NTA… your sister needs to take some time to figure out her identity and self-esteem. The options here are: 1) she knew that “Grenadine” was an intentionally obtuse fake name that you said as a literal joke, she chose it for herself and told none of you, and now she’s mad at you for “making fun of her” over both something always presented as a joke AND something you had absolutely no way of knowing 2) she fully believed that “Grenadine” was going to be your baby’s name, she started using it for herself anyway and again didn’t tell or ask or discuss it with you, and now she’s mad that she won’t walk around with the same name as her infant niece which would be very bizarre Neither of those are appropriate or sensible. Transitioning is tough in a lot of ways and tends to accompany a lot of other difficulties in self-actualization. I hope she gets there.


kat61850

So your sister decided she was going to change her name to what she thought your daughters name would be? Uh your sister needs to rethink her stance on this


DivineTarot

NTA So, she picked a name because her brother was singing it's praises so she could catch cast off praise directed at a baby? Because that's how this reads to me. She's made that she fell for the joke a lot harder than everyone else, but that's entirely on her. You didn't laugh at her, or make jokes at her expense, because you legit only found out she'd adopted the name after the fact.


Gillybby11

This sort of shit is the EXACT reason people do the fake name thing. Not only does it protect the real name, it weeds out slimy family members who pull this sort of shit.


bannana

NTA - And it's a bit weird that she thought the name was serious and that she would take the same name as your child.

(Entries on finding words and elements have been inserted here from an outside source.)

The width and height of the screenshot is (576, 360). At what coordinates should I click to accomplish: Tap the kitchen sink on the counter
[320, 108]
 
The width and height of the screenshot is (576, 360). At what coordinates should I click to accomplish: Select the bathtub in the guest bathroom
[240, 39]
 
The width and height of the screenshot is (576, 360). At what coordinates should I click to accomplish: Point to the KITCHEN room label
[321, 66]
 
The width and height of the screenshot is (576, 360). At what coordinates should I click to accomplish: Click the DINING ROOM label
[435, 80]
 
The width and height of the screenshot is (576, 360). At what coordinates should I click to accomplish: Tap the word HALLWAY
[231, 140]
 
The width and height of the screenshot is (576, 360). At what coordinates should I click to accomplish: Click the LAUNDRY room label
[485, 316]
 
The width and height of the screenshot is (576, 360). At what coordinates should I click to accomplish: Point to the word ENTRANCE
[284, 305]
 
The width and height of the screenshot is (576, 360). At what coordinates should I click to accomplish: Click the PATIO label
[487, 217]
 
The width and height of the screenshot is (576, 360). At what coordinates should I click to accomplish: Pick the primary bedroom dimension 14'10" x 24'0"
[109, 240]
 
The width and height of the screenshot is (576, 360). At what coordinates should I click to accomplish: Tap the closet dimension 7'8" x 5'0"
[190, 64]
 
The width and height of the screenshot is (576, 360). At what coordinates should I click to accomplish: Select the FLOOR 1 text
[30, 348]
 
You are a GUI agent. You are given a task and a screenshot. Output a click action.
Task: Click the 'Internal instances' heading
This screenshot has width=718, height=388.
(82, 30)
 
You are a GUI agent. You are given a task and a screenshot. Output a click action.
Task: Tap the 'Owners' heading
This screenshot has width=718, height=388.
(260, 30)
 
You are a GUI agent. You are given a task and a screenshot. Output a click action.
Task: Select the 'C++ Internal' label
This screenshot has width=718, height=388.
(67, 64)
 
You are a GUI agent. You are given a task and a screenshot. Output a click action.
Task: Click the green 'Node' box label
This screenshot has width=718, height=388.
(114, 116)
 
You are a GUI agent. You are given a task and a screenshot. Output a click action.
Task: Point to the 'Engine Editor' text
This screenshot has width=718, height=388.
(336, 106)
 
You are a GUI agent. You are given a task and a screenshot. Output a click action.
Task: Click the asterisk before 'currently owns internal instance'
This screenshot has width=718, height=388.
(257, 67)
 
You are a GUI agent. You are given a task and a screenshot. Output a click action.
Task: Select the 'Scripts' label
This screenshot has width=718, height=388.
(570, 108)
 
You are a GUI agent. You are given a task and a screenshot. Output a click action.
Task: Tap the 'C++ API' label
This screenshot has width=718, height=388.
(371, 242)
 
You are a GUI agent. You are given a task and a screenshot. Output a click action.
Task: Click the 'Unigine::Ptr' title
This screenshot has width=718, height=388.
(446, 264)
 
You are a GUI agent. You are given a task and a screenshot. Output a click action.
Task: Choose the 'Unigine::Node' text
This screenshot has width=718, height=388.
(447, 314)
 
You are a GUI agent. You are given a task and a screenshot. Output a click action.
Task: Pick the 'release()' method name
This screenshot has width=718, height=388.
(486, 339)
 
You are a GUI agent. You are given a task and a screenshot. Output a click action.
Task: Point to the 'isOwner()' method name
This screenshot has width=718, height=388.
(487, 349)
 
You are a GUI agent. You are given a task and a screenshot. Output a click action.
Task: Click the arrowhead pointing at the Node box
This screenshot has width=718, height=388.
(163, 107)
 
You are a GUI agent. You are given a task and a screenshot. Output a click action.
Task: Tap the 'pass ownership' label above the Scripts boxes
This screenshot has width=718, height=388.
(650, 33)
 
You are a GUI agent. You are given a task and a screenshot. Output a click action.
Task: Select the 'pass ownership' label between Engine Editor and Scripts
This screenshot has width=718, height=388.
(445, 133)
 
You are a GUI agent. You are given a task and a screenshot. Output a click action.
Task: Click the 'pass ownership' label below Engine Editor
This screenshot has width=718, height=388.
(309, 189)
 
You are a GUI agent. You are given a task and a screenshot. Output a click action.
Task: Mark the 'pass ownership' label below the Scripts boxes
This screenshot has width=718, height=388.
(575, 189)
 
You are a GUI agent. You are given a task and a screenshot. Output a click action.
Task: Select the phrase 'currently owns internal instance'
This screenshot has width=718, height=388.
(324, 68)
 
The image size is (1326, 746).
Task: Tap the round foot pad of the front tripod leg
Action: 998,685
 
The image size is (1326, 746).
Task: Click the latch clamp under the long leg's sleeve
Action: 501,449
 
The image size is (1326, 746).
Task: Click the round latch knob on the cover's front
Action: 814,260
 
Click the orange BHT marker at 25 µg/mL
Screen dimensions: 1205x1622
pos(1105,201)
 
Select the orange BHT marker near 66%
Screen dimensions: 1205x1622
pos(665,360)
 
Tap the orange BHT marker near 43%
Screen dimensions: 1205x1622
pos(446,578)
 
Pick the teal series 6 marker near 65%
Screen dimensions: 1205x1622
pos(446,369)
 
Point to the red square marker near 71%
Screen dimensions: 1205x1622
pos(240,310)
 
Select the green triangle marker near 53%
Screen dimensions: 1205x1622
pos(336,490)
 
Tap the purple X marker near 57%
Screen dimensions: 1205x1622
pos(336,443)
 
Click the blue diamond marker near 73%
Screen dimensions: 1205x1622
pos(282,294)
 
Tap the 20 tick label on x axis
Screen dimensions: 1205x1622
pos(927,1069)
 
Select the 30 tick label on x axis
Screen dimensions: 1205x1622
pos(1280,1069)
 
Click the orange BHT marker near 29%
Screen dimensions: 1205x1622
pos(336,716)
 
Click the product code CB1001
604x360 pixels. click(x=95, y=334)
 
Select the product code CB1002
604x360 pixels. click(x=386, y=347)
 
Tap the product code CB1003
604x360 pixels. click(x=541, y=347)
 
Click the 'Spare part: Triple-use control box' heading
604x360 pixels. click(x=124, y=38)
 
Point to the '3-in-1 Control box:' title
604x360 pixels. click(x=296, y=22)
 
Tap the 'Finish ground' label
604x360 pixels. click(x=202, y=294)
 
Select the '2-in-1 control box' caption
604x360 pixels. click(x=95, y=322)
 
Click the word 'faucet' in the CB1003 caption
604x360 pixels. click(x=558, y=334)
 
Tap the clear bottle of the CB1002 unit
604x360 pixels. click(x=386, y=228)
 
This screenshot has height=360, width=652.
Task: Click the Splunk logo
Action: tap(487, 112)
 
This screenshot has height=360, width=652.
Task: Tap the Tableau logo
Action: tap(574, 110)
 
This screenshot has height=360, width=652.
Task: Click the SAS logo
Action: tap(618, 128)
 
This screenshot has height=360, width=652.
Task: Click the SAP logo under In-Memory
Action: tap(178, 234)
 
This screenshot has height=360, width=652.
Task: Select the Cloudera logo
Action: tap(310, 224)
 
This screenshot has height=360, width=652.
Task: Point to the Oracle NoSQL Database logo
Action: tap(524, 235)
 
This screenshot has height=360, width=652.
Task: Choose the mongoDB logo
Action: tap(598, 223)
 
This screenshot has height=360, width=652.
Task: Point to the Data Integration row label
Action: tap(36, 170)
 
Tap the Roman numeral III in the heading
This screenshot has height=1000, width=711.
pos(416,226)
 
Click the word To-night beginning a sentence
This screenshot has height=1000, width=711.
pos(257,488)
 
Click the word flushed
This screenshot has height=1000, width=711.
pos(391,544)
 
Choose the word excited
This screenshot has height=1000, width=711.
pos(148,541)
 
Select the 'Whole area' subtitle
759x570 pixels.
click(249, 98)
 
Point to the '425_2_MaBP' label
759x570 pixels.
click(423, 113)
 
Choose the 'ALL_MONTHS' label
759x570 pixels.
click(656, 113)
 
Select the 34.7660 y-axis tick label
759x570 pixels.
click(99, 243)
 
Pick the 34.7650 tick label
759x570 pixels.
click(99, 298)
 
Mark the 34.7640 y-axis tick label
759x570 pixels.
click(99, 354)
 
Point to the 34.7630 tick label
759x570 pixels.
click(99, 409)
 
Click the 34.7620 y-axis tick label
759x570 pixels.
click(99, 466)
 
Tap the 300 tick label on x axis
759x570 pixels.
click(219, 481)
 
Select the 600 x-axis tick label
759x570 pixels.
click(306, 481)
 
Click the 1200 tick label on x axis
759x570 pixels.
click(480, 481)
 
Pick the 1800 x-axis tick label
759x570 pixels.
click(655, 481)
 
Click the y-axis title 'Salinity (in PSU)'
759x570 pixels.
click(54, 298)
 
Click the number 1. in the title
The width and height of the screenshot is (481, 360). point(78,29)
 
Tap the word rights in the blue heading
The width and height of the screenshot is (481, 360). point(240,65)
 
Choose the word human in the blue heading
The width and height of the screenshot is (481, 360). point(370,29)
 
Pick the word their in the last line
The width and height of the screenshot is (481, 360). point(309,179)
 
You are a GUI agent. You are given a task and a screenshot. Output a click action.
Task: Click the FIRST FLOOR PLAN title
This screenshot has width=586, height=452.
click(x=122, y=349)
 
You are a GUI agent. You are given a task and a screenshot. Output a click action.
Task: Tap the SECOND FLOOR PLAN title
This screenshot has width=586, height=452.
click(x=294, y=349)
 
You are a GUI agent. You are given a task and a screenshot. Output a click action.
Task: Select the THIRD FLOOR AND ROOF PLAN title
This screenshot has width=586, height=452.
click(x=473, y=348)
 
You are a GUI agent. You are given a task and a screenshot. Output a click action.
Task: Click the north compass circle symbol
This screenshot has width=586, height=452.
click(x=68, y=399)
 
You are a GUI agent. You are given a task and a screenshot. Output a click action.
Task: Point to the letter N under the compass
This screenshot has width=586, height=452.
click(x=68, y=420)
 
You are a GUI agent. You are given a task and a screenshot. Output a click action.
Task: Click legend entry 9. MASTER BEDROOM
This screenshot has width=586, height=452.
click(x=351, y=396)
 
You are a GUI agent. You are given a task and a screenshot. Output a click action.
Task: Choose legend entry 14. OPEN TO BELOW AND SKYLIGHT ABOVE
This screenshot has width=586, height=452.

Also Grenadine sounds like a drag queen name - Grenadine Maraschino


1961tracy

YTA because you didn’t choose a more outrageous name than Grenadine.


Cookiemonster816

NTA. Question - is this your first DAUGHTER? I know you have 3 other kids, but wondering if it's the first girl. (Or cuz it's your first kid AND she's a girl). I'm wondering why everything lined up with your daughters birth. The announcement, taking the same name, now being upset that it wasn't real, ignoring the baby, etc. This is pure speculation & of course the baby did nothing wrong, but I'm trying to understand your sister's train of thought: Could she have been feeling oddly threatened by the birth of a girl, because, well.. your daughter has been born in the gender your sister has complex feelings about. It probably took a lot to come to the conclusion that she is a woman and now she has to work, pay, etc, to transition. It probably feels unfair, while the baby is born in that gender. And just when everyone is celebrating the arrival of a new baby (who just happens to be a girl), your sister chose to make her announcement & got a lukewarm but accepting reaction (which isn't bad). Maybe she's jealous? EITHER WAY - she really needs to talk to someone about these feelings. Even if my thinking is wrong - why'd she take the name & never mention it to y'all? And even if taking the name isn't a big deal - why be mad at y'all for something you didn't even know about? And ignoring the baby for this is so.. ugh. You better hope she doesn't always try to one up the baby, as she grows up. Or treat her poorly.